### Problem description:
Edit the lines below so that every "Where should I click to:" becomes "Which point should I click to:", and leave everything else unchanged.

━━━━━━

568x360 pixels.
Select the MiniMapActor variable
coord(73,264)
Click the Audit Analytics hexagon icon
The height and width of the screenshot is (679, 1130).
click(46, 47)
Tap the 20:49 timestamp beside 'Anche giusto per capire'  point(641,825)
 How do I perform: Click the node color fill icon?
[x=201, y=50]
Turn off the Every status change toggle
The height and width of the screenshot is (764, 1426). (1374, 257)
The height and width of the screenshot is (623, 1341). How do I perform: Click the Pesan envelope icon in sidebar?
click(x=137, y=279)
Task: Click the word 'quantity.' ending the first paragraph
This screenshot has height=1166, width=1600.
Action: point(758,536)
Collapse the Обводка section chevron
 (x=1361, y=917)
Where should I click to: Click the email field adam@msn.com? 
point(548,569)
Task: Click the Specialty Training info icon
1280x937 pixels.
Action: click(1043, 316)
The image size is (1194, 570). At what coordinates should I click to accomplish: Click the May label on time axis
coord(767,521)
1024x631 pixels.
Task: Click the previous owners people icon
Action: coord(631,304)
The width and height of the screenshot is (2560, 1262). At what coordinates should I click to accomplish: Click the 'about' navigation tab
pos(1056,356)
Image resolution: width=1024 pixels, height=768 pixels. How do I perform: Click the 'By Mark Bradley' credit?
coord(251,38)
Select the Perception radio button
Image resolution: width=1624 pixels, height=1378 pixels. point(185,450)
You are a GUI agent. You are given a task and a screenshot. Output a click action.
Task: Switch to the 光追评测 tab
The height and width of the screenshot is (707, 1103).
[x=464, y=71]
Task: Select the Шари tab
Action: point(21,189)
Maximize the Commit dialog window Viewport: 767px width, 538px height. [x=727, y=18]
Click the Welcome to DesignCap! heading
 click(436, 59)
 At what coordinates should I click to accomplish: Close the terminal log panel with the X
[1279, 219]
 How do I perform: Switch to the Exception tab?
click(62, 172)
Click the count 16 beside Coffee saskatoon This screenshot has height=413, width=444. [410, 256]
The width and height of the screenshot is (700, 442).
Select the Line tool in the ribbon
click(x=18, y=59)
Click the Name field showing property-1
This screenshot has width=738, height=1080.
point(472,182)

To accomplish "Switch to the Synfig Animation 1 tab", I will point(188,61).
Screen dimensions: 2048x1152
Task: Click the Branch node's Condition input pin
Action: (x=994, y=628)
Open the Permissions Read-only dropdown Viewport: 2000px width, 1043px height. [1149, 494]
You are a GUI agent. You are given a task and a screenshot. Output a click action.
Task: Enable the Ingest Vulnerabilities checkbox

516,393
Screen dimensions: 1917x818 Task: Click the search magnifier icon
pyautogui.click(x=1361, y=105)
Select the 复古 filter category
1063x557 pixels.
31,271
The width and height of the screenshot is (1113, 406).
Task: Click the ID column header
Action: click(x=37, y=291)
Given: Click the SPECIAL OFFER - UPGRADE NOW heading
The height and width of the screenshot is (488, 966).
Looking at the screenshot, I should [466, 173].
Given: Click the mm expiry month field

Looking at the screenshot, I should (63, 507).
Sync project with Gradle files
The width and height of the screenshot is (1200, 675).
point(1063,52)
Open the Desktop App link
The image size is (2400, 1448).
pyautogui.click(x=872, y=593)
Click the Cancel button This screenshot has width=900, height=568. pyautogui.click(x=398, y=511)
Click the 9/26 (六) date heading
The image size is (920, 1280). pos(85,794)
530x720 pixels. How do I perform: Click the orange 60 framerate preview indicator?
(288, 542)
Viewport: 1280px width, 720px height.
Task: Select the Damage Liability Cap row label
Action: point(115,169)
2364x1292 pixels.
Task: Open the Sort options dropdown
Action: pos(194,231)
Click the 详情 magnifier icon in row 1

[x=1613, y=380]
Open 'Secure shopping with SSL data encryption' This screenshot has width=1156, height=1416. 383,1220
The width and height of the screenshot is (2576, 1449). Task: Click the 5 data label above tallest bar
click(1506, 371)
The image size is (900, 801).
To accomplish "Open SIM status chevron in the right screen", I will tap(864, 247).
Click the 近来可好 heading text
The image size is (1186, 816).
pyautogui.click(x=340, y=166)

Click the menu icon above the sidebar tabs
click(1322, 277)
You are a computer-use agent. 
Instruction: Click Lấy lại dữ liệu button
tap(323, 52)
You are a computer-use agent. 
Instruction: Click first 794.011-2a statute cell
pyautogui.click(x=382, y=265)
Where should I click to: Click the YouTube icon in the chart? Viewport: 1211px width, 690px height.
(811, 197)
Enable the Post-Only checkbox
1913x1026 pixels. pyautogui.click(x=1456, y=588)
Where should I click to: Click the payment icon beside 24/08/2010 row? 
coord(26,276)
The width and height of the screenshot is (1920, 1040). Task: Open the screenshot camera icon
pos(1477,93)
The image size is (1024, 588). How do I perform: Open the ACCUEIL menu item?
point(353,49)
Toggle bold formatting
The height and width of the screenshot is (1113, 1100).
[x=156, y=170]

━━━━━━

### Response to the exercise:
568x360 pixels.
Select the MiniMapActor variable
coord(73,264)
Click the Audit Analytics hexagon icon
The height and width of the screenshot is (679, 1130).
click(46, 47)
Tap the 20:49 timestamp beside 'Anche giusto per capire'  point(641,825)
 How do I perform: Click the node color fill icon?
[x=201, y=50]
Turn off the Every status change toggle
The height and width of the screenshot is (764, 1426). (1374, 257)
The height and width of the screenshot is (623, 1341). How do I perform: Click the Pesan envelope icon in sidebar?
click(x=137, y=279)
Task: Click the word 'quantity.' ending the first paragraph
This screenshot has height=1166, width=1600.
Action: point(758,536)
Collapse the Обводка section chevron
 (x=1361, y=917)
Which point should I click to: Click the email field adam@msn.com? 
point(548,569)
Task: Click the Specialty Training info icon
1280x937 pixels.
Action: click(1043, 316)
The image size is (1194, 570). At what coordinates should I click to accomplish: Click the May label on time axis
coord(767,521)
1024x631 pixels.
Task: Click the previous owners people icon
Action: coord(631,304)
The width and height of the screenshot is (2560, 1262). At what coordinates should I click to accomplish: Click the 'about' navigation tab
pos(1056,356)
Image resolution: width=1024 pixels, height=768 pixels. How do I perform: Click the 'By Mark Bradley' credit?
coord(251,38)
Select the Perception radio button
Image resolution: width=1624 pixels, height=1378 pixels. point(185,450)
You are a GUI agent. You are given a task and a screenshot. Output a click action.
Task: Switch to the 光追评测 tab
The height and width of the screenshot is (707, 1103).
[x=464, y=71]
Task: Select the Шари tab
Action: point(21,189)
Maximize the Commit dialog window Viewport: 767px width, 538px height. [x=727, y=18]
Click the Welcome to DesignCap! heading
 click(436, 59)
 At what coordinates should I click to accomplish: Close the terminal log panel with the X
[1279, 219]
 How do I perform: Switch to the Exception tab?
click(62, 172)
Click the count 16 beside Coffee saskatoon This screenshot has height=413, width=444. [410, 256]
The width and height of the screenshot is (700, 442).
Select the Line tool in the ribbon
click(x=18, y=59)
Click the Name field showing property-1
This screenshot has width=738, height=1080.
point(472,182)

To accomplish "Switch to the Synfig Animation 1 tab", I will point(188,61).
Screen dimensions: 2048x1152
Task: Click the Branch node's Condition input pin
Action: (x=994, y=628)
Open the Permissions Read-only dropdown Viewport: 2000px width, 1043px height. [1149, 494]
You are a GUI agent. You are given a task and a screenshot. Output a click action.
Task: Enable the Ingest Vulnerabilities checkbox

516,393
Screen dimensions: 1917x818 Task: Click the search magnifier icon
pyautogui.click(x=1361, y=105)
Select the 复古 filter category
1063x557 pixels.
31,271
The width and height of the screenshot is (1113, 406).
Task: Click the ID column header
Action: click(x=37, y=291)
Given: Click the SPECIAL OFFER - UPGRADE NOW heading
The height and width of the screenshot is (488, 966).
Looking at the screenshot, I should [466, 173].
Given: Click the mm expiry month field

Looking at the screenshot, I should (63, 507).
Sync project with Gradle files
The width and height of the screenshot is (1200, 675).
point(1063,52)
Open the Desktop App link
The image size is (2400, 1448).
pyautogui.click(x=872, y=593)
Click the Cancel button This screenshot has width=900, height=568. pyautogui.click(x=398, y=511)
Click the 9/26 (六) date heading
The image size is (920, 1280). pos(85,794)
530x720 pixels. How do I perform: Click the orange 60 framerate preview indicator?
(288, 542)
Viewport: 1280px width, 720px height.
Task: Select the Damage Liability Cap row label
Action: point(115,169)
2364x1292 pixels.
Task: Open the Sort options dropdown
Action: pos(194,231)
Click the 详情 magnifier icon in row 1

[x=1613, y=380]
Open 'Secure shopping with SSL data encryption' This screenshot has width=1156, height=1416. 383,1220
The width and height of the screenshot is (2576, 1449). Task: Click the 5 data label above tallest bar
click(1506, 371)
The image size is (900, 801).
To accomplish "Open SIM status chevron in the right screen", I will tap(864, 247).
Click the 近来可好 heading text
The image size is (1186, 816).
pyautogui.click(x=340, y=166)

Click the menu icon above the sidebar tabs
click(1322, 277)
You are a computer-use agent. 
Instruction: Click Lấy lại dữ liệu button
tap(323, 52)
You are a computer-use agent. 
Instruction: Click first 794.011-2a statute cell
pyautogui.click(x=382, y=265)
Which point should I click to: Click the YouTube icon in the chart? Viewport: 1211px width, 690px height.
(811, 197)
Enable the Post-Only checkbox
1913x1026 pixels. pyautogui.click(x=1456, y=588)
Which point should I click to: Click the payment icon beside 24/08/2010 row? 
coord(26,276)
The width and height of the screenshot is (1920, 1040). Task: Open the screenshot camera icon
pos(1477,93)
The image size is (1024, 588). How do I perform: Open the ACCUEIL menu item?
point(353,49)
Toggle bold formatting
The height and width of the screenshot is (1113, 1100).
[x=156, y=170]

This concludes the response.